(DATA FOR ANALYSIS)

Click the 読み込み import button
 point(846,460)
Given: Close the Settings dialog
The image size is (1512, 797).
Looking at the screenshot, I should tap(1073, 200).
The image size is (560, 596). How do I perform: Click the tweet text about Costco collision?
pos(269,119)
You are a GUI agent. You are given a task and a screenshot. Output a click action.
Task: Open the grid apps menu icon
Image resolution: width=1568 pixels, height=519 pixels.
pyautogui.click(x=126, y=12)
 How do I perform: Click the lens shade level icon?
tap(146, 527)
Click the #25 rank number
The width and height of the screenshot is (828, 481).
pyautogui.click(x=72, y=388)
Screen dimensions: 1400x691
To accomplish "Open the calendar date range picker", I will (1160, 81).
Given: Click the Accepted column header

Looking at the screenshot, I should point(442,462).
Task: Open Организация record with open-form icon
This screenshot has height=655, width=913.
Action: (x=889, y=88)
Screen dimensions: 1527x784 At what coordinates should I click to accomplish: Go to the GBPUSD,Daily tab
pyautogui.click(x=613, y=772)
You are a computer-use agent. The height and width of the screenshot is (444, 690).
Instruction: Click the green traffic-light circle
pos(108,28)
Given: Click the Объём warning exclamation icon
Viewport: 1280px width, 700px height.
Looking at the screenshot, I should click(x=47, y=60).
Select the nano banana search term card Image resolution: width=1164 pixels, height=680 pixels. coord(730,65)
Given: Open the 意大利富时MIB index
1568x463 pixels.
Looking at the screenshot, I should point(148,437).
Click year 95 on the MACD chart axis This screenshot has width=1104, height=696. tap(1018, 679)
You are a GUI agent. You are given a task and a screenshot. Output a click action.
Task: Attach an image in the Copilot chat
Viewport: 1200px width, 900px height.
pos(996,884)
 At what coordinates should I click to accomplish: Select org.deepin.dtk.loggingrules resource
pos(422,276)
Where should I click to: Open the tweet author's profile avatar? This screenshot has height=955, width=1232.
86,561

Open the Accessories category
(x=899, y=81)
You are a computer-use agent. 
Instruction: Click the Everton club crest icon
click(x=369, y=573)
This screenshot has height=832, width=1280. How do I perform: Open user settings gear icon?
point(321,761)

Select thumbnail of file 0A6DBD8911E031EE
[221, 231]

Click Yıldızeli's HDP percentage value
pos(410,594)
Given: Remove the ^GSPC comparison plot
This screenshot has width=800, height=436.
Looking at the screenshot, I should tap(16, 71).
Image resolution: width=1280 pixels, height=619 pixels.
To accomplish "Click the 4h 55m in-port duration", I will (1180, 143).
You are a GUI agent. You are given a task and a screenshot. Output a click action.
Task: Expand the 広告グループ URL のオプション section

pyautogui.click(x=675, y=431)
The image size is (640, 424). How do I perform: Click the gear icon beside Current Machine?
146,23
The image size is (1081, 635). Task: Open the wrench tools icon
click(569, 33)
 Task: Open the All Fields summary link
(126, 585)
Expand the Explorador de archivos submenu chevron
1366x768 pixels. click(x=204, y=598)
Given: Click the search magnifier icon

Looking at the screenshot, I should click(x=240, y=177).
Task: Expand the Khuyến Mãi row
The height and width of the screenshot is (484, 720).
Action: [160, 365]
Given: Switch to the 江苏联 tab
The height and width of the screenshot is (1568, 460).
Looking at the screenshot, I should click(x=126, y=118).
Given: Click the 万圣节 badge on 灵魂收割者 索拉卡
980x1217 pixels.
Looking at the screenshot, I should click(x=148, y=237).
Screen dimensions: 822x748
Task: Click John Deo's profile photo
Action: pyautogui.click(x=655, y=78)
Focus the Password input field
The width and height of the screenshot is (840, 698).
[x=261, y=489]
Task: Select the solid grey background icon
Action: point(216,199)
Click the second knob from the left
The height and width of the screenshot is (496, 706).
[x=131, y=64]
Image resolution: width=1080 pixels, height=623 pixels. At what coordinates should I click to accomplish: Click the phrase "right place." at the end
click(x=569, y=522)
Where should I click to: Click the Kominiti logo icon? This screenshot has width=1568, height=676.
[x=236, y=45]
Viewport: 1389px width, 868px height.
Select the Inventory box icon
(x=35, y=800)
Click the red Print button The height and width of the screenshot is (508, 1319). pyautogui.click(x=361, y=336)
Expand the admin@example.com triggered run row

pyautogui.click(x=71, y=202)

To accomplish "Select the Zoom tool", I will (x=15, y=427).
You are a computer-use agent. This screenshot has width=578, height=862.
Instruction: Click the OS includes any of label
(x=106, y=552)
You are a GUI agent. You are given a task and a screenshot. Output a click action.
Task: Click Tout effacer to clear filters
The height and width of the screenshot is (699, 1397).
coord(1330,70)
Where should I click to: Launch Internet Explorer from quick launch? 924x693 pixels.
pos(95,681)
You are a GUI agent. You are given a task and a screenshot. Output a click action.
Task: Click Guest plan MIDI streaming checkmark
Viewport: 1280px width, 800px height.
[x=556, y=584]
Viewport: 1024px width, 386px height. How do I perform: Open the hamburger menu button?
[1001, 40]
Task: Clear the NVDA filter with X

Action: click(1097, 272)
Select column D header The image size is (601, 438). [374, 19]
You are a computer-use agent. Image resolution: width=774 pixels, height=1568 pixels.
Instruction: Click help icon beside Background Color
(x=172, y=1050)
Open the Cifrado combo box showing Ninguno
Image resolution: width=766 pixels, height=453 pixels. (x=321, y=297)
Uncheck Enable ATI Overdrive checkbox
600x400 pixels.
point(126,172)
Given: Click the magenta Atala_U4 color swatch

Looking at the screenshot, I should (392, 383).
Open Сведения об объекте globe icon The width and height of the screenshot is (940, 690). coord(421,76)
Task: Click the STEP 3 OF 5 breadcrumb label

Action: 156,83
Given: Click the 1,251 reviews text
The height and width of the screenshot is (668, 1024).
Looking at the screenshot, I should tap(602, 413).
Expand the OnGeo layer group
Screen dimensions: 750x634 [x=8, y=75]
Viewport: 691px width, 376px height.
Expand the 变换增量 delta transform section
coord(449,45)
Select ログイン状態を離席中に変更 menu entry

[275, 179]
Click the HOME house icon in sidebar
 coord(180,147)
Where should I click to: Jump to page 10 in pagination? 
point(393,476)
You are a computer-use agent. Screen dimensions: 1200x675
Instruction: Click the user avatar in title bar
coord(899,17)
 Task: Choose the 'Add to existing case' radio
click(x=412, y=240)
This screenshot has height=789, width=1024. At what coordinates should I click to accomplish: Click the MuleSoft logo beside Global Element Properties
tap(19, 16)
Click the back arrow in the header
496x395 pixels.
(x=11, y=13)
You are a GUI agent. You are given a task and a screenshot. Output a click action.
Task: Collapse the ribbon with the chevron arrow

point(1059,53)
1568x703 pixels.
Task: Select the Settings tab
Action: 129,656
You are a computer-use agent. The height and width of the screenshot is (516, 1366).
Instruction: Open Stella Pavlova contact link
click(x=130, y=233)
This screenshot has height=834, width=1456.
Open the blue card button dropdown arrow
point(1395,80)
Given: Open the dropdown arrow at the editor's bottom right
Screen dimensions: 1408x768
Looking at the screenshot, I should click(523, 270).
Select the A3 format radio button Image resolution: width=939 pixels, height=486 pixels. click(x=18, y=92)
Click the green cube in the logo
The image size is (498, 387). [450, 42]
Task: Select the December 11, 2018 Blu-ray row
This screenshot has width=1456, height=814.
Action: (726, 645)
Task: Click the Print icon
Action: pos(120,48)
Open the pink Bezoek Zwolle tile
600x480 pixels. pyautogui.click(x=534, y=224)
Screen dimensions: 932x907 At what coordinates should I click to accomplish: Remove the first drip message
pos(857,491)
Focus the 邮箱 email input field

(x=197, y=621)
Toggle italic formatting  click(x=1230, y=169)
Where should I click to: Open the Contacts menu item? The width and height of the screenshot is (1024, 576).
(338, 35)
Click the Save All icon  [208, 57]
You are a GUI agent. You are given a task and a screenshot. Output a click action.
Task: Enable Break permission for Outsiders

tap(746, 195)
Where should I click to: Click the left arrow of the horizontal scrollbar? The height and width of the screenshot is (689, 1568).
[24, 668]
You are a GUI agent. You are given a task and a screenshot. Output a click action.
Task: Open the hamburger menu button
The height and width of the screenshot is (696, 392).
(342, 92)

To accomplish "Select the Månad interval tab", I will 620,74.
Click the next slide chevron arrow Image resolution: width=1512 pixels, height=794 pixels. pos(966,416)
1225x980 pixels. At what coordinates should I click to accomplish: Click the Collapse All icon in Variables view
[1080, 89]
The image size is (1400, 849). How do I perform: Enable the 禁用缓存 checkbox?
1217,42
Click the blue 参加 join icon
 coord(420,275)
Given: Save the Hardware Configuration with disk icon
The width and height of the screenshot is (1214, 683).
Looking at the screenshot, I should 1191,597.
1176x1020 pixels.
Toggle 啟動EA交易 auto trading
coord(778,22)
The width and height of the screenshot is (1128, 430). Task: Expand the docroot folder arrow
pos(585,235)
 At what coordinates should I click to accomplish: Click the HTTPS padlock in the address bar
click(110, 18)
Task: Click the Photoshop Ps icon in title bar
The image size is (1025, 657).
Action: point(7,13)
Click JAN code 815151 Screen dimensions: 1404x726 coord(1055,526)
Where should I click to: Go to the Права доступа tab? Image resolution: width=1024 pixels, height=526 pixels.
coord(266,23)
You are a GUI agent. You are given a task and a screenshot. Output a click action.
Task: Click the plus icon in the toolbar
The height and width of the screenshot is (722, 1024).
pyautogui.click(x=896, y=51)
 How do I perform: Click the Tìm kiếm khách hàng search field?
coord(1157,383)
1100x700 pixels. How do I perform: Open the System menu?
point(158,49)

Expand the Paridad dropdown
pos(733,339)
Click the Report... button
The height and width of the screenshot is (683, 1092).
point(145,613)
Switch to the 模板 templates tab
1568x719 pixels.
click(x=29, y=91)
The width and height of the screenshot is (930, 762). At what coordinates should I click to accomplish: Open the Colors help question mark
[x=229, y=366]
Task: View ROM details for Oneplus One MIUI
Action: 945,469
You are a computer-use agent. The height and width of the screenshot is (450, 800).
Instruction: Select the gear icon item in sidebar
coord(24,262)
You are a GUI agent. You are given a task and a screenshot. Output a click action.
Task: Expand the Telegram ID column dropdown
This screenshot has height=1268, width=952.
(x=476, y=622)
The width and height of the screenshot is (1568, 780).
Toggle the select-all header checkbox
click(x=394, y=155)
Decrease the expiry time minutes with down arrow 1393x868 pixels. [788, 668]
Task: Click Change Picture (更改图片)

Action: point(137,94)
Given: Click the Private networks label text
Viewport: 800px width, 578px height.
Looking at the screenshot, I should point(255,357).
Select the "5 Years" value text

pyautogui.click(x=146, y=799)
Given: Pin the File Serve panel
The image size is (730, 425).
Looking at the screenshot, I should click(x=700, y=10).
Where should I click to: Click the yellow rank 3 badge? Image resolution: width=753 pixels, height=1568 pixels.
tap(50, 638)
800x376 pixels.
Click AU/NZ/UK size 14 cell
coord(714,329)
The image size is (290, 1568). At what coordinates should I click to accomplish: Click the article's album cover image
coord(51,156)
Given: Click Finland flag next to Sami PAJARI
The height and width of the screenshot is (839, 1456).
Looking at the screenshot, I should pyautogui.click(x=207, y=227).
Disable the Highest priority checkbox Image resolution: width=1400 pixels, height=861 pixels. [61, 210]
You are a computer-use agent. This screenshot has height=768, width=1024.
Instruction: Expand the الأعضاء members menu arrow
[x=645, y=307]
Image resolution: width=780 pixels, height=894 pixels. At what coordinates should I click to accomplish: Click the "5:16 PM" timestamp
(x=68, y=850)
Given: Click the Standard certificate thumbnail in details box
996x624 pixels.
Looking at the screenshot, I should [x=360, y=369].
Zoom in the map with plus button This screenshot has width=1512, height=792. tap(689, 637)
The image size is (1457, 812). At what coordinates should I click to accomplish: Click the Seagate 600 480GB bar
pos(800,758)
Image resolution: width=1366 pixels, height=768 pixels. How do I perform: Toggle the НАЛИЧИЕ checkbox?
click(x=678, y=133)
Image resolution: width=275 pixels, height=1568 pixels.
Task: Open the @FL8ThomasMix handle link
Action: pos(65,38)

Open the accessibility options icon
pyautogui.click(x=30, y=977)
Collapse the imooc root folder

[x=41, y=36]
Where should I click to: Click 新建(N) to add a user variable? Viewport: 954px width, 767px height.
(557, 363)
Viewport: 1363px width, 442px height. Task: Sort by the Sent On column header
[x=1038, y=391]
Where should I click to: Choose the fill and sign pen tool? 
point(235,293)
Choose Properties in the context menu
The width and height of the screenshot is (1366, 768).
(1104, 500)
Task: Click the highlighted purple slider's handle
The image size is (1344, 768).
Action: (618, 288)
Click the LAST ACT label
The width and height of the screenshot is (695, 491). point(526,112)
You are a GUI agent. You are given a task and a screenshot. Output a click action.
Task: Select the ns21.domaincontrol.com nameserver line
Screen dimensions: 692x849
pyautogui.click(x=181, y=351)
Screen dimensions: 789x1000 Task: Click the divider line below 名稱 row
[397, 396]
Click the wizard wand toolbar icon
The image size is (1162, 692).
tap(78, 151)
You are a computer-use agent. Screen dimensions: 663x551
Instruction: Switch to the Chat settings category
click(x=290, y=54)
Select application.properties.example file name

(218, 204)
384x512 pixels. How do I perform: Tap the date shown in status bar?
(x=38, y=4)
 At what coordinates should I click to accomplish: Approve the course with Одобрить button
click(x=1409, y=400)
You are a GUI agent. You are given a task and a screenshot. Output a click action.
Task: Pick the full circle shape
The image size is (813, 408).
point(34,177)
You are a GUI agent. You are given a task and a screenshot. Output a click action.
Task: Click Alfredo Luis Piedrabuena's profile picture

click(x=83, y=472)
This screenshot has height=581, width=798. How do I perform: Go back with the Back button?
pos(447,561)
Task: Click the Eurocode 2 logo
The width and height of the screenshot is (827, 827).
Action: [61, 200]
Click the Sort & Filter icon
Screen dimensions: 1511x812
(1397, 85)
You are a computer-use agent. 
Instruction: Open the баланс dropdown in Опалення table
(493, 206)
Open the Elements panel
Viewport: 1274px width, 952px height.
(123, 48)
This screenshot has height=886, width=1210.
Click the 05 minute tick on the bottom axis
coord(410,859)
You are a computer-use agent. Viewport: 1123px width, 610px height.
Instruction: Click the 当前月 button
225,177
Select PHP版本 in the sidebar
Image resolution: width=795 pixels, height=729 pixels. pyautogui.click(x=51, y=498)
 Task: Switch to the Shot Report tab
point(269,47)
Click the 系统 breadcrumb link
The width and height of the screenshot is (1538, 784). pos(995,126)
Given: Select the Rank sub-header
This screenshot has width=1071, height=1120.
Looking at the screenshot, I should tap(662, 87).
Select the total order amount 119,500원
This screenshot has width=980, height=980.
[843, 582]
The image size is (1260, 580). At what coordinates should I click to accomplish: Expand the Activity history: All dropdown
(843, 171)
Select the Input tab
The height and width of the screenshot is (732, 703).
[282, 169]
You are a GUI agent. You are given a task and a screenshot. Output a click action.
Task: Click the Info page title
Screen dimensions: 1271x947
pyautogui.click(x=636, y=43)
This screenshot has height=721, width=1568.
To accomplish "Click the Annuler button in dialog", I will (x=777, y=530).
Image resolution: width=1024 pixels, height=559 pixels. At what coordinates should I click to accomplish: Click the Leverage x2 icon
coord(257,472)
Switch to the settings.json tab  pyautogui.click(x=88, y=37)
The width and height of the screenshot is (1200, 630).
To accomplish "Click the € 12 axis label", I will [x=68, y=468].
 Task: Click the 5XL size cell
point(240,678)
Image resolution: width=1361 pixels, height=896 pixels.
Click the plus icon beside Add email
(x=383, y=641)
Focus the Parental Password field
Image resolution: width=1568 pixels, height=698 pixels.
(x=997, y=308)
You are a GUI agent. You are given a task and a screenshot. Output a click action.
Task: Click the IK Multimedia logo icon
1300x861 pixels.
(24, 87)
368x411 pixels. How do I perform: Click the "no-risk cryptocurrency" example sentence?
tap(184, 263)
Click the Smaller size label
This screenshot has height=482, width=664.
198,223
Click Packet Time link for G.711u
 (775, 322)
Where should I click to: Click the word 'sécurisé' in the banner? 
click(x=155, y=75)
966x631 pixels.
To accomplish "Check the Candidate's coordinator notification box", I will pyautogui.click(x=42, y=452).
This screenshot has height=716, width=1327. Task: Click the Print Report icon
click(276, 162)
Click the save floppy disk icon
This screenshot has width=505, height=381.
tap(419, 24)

(End DATA FOR ANALYSIS)

### WHAT THE EXERCISE ASKS
Please report how many lines in the records contain the string "will", and write nothing besides that number.

### THE COMPLETED TASK
7